Sanger spent his career studying the three fundamental polymers of life – proteins, RNA and DNA. Each of these chemicals play critical roles in biology and each of them are made from long sequences of building blocks. It had long been known that DNA and RNA were made up of strings of just four bases, while proteins are more complicated, consisting of strings of 20 building blocks called amino acids. However, just knowing this is like understanding that sentences are made of letters but having no idea what order the letters come in. Sanger strove to decipher the order of DNA and RNA’s bases and protein’s amino acids.
Other great (and many familiar) names such as Francis Crick, James Watson, Rosalind Franklin and Max Perutz worked on the 3D structures of these molecules. But Sanger’s work was more fundamental and arguably more useful – he laid the bedrock on which some of the greatest achievements of 21st century science such as the Human Genome Project and all that has followed were built.
Sanger started his research career in 1943 on proteins. His Quaker upbringing led him to be a conscientious objector, so he was excused from fighting in World War II. He chose to work on insulin, partly because of its medical importance, but also for the practical reason that he could buy it at the local drugstore. It took him 12 years of work in a laboratory to come up with a solution. This dogged persistence and daily lab work characterised his scientific career:
Of the three main activities involved in scientific research, thinking, talking and doing, I much prefer the last and am probably best at it. I am all right at the thinking, but not much good at the talking.
After this success Sanger entered a period that he described as “lean years with no major success”. He had some sage advice on how to deal with these periods that affect many careers, not just scientific ones:
I think these periods occur in most people’s research careers and can be depressing and sometimes lead to disillusion. I have found the best antidote is to keep looking ahead. When an experiment is a complete failure it is best not to spend too much time worrying about it but rather get on with planning and becoming involved in the next one. This is always exciting and you soon forget your troubles
This quote speaks volumes about his values as during this “lean” and “depressing” period Sanger was awarded, for his work on insulin, one of his Nobel Prizes.

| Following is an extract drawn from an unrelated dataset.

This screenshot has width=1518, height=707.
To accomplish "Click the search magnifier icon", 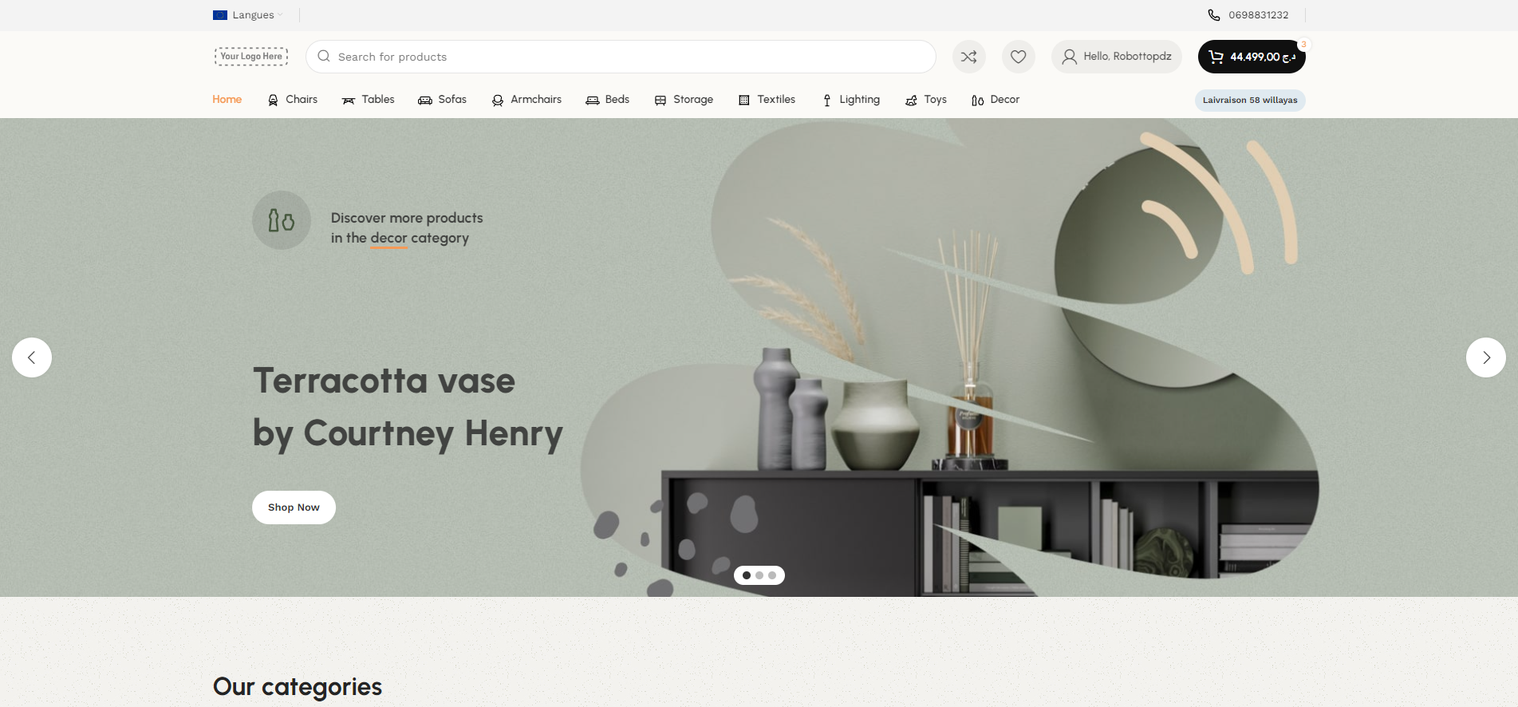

This period came to end when Sanger began work on sequencing RNA and DNA. In 1971, state-of-the-art science had managed to determine the sequence of a stretch of DNA just 12 bases long (not much use considering the human genome consists of 3 billion bases). By 1978 Sanger had extended the record to 5,386 bases and then to 48,502 bases by 1982. These advances demonstrated that it was now possible to sequence vast stretches of DNA. It was for this work that he was awarded his second Nobel Prize, in 1988. But, probably of more value to Sanger was the knowledge that the DNA sequencing he developed made the global Human Genome project (instigated in 1990 and involving thousands of scientists) possible.

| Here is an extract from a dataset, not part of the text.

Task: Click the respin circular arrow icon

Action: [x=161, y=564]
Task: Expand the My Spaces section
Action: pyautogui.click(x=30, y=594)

As far as Sanger was concerned, his DNA sequencing method was the climax of his career – and so at the age of 65, at the top of his game, he retired and gave up research. Retiring at 65 may not seem odd, but its is rare for a top scientist where a lifetime spent single-mindedly pursuing knowledge is a hard thing to give up.
Sanger was different. He felt the need for a lifestyle change and heeded the call of his rose bushes. He also wanted to make space for younger scientists, many of whom, through his nurturing, went on to win their own Nobel Prizes. So for the next 30 years he focused on his gardens in Cambridge, never once revelling in the glory that was so rightfully his.